Fetih 48:8
إِنَّا أَرْسَلْنَاكَ شَاهِدًا وَمُبَشِّرًا وَنَذِيرًا
elbette biz seni gönderdik şahid ve müjdeleyici ve uyarıcı
İnna erselnake şahiden ve mubeşşiren ve nezira.
Bayraktar Bayraklı - Yeni Bir Anlayışın Işığında Kur'an Meali
48:8 Biz seni şahit, müjdeleyici ve uyarıcı olarak gönderdik.
Mehmet Okuyan - Kur’an Meal-Tefsir
48:8 (8, 9) Allah'a ve Elçisine iman edesiniz, O'na (Allah'a) saygı gösteresiniz, O'nu yüceltesiniz ve sabah akşam O'nu tesbih edesiniz (yüceltesiniz) diye şüphesiz ki biz seni bir şahit, bir müjdeleyici ve bir uyarıcı olarak gönderdik.1
Dipnot
1- Benzer mesajlar: Furkân 25:56; Ahzâb 33:45; Sebe' 34:28; Fâtır 35:24.
Edip Yüksel - Mesaj: Kuran Çevirisi
48:8 Biz seni bir tanık, bir müjdeci ve bir uyarıcı olarak gönderdik.
Erhan Aktaş - Kerim Kur'an
48:8 Biz, seni bir tanık, haber verici ve uyarıcı olarak gönderdik.
Süleymaniye Vakfı - Süleymaniye Vakfı Meali
48:8 Biz seni şahit, müjdeci ve uyarıcı bir elçi olarak gönderdik.
Ali Rıza Safa - Kur'an-ı Kerim Gerçek
48:8 Aslında seni, tanık, muştulayıcı ve uyarıcı olarak gönderdik.
Mustafa İslamoğlu - Hayat Kitabı Kur’an
48:8 (Ey Peygamber!) Elbet Biz seni bir şahit, bir müjdeci ve bir uyarıcı olarak gönderdik.
Yaşar Nuri Öztürk - Kur'an-ı Kerim Meali
48:8 Şu bir gerçek ki, biz seni, bir tanık, bir müjdeleyici ve bir uyarıcı olarak gönderdik.
Ali Bulaç - Kur'an-ı Kerim ve Türkçe Anlamı
48:8 Şüphesiz, biz seni bir şahid, bir müjde verici ve bir uyarıcı olarak gönderdik.

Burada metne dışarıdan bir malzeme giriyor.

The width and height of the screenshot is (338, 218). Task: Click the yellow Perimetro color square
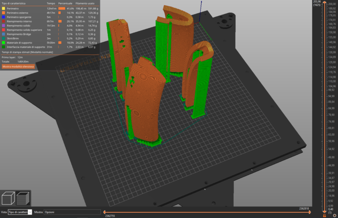click(x=3, y=8)
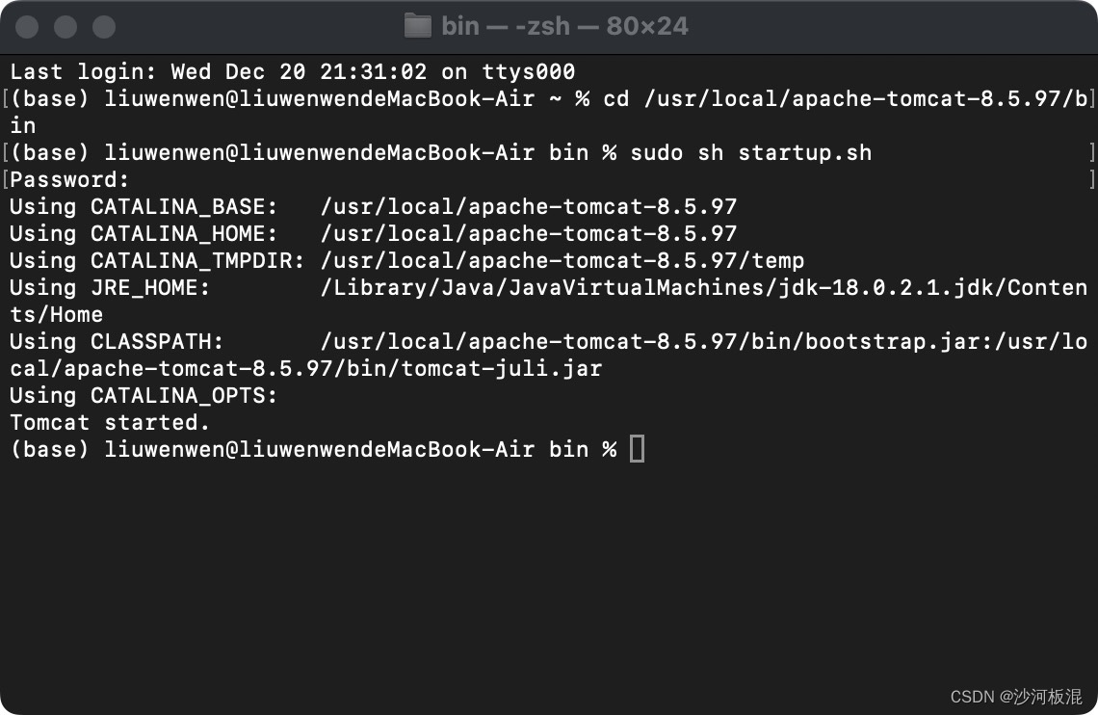The width and height of the screenshot is (1098, 715).
Task: Click the folder icon in the title bar
Action: point(418,25)
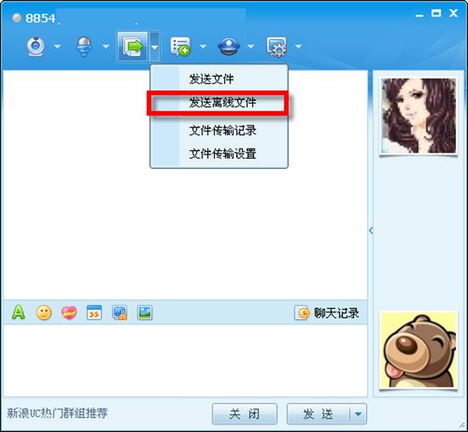Start a voice chat with the microphone icon
The height and width of the screenshot is (432, 468).
pyautogui.click(x=84, y=46)
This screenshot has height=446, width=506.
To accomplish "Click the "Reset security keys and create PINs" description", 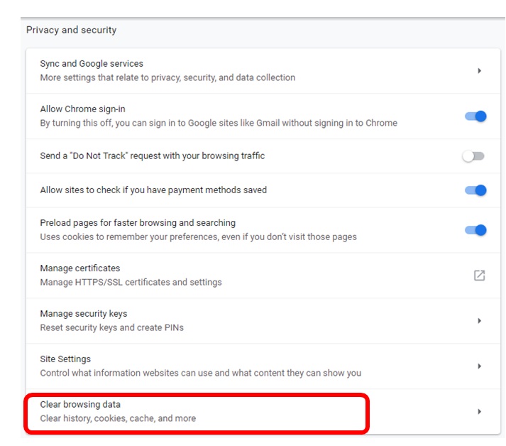I will 112,327.
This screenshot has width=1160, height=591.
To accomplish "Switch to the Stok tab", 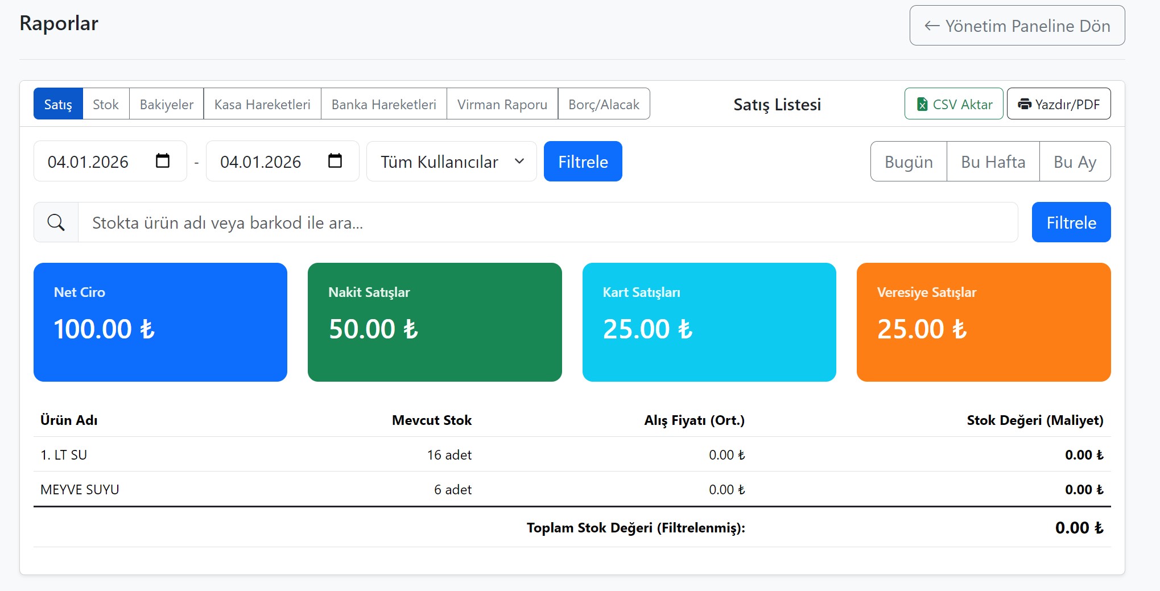I will [x=106, y=104].
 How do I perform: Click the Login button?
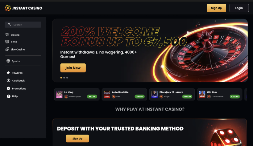pyautogui.click(x=239, y=8)
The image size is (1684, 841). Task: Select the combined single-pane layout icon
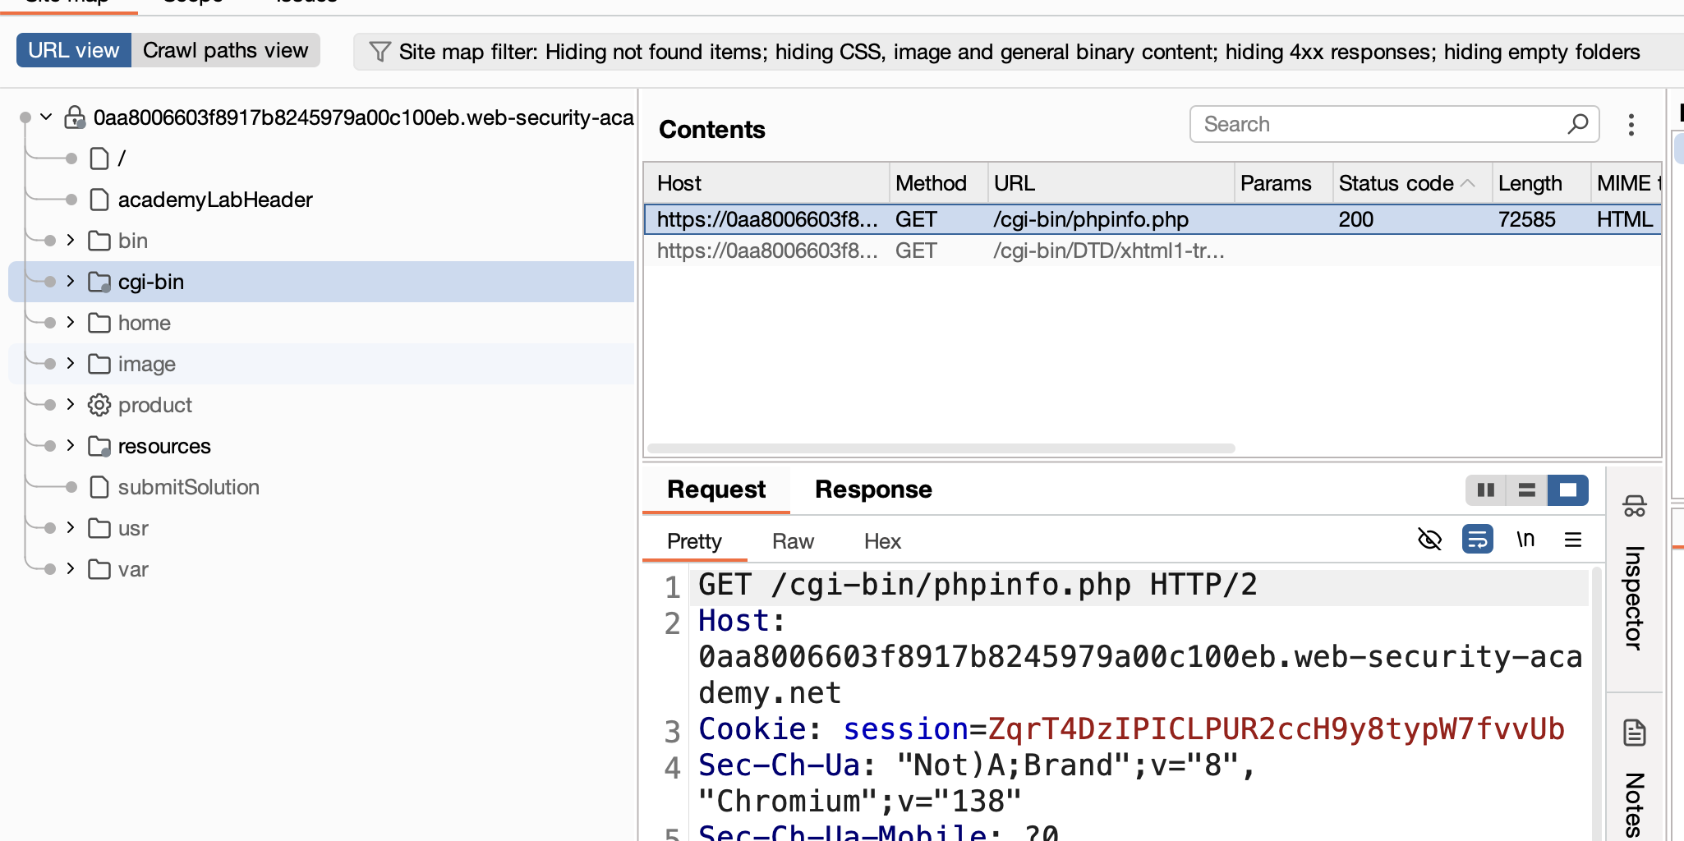coord(1568,490)
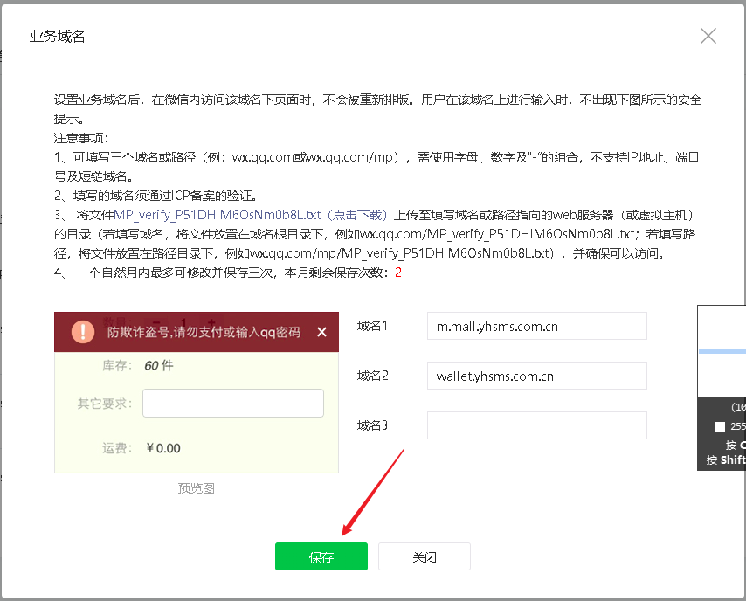
Task: Click the 域名3 label
Action: (372, 425)
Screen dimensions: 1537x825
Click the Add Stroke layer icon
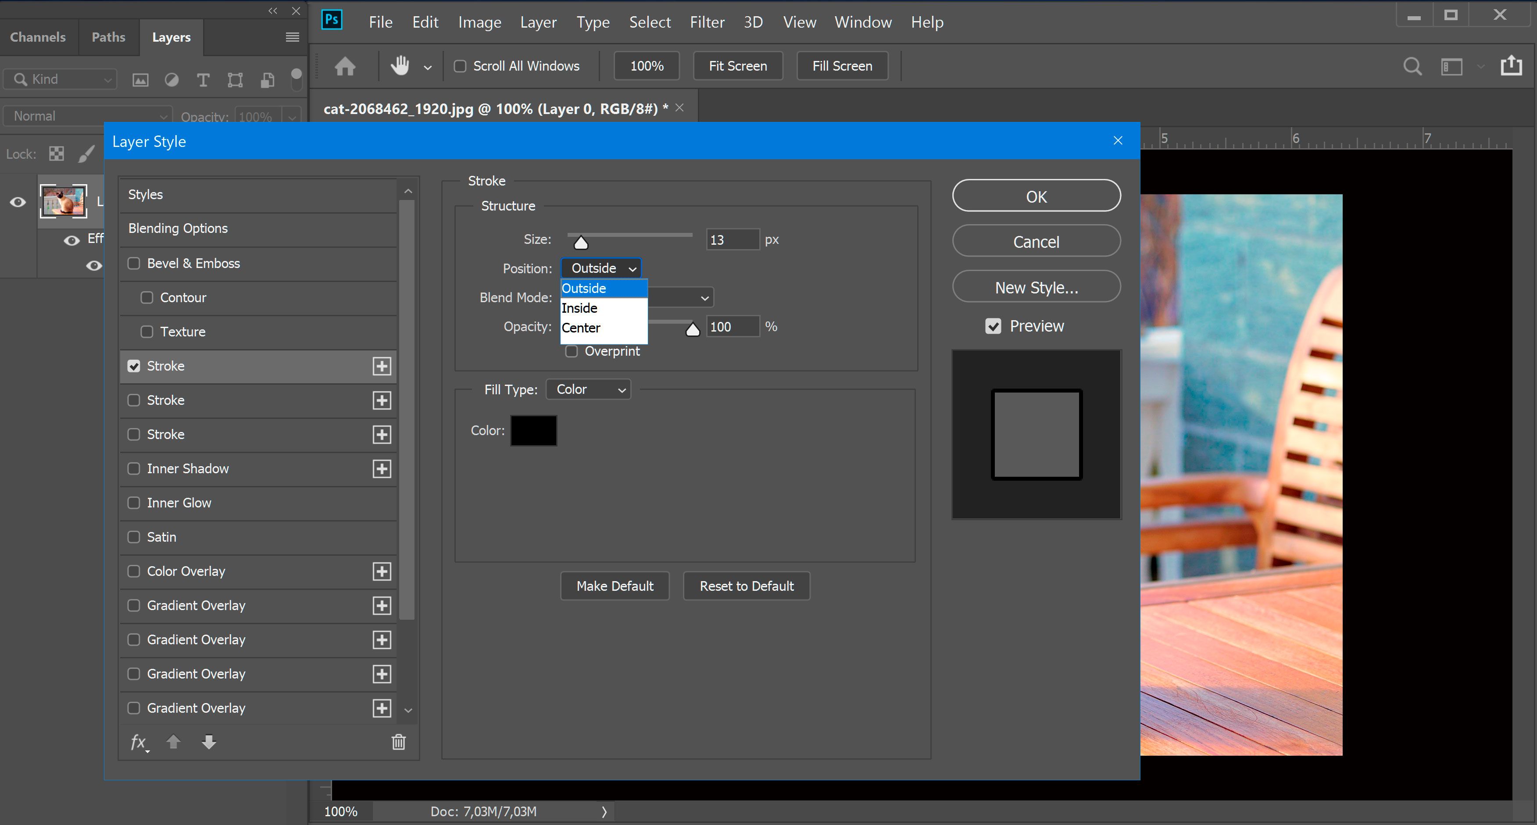click(x=382, y=366)
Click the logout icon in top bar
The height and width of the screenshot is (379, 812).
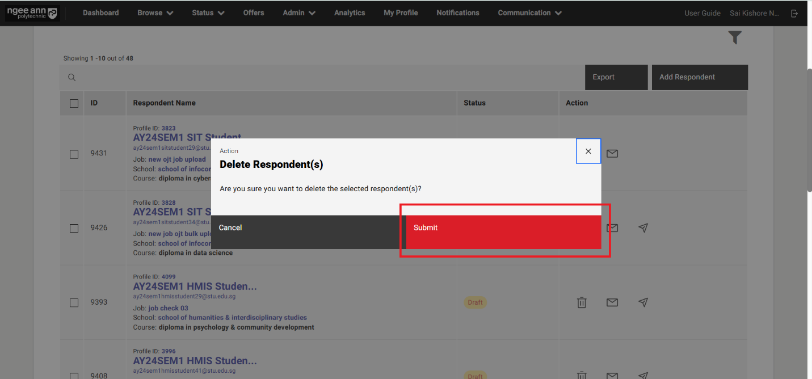coord(794,13)
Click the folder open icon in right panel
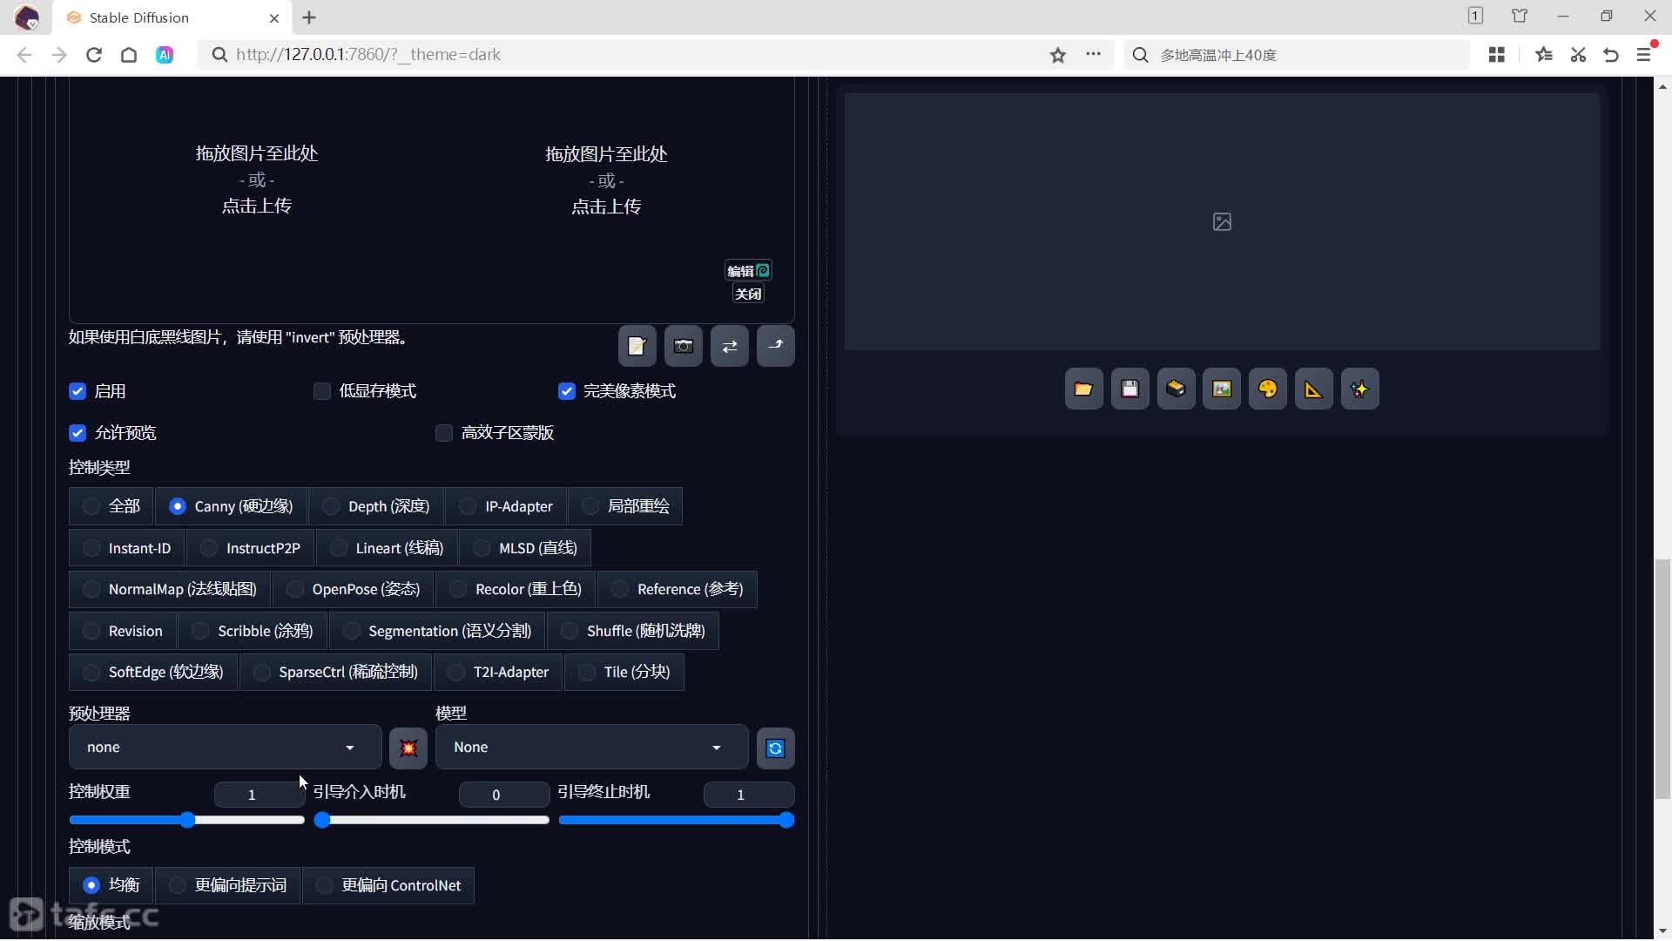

Elmalılı (sadeleştirilmiş) -
48:8 Doğrusu Biz seni hem bir şahit, hem bir müjdeci, hem de bir uyarıcı olarak gönderdik.
Muhammed Esed - Kur'an Mesajı
48:8 Gerçek şu ki (ey Muhammed,) Biz seni (hakikatin) bir şahidi, bir müjdeci ve bir uyarıcı olarak gönderdik.
Diyanet İşleri - Kur'an-ı Kerim Türkçe Meali
48:8 (Ey Muhammed!) Şüphesiz biz seni bir şahit, bir müjdeci ve bir uyarıcı olarak gönderdik.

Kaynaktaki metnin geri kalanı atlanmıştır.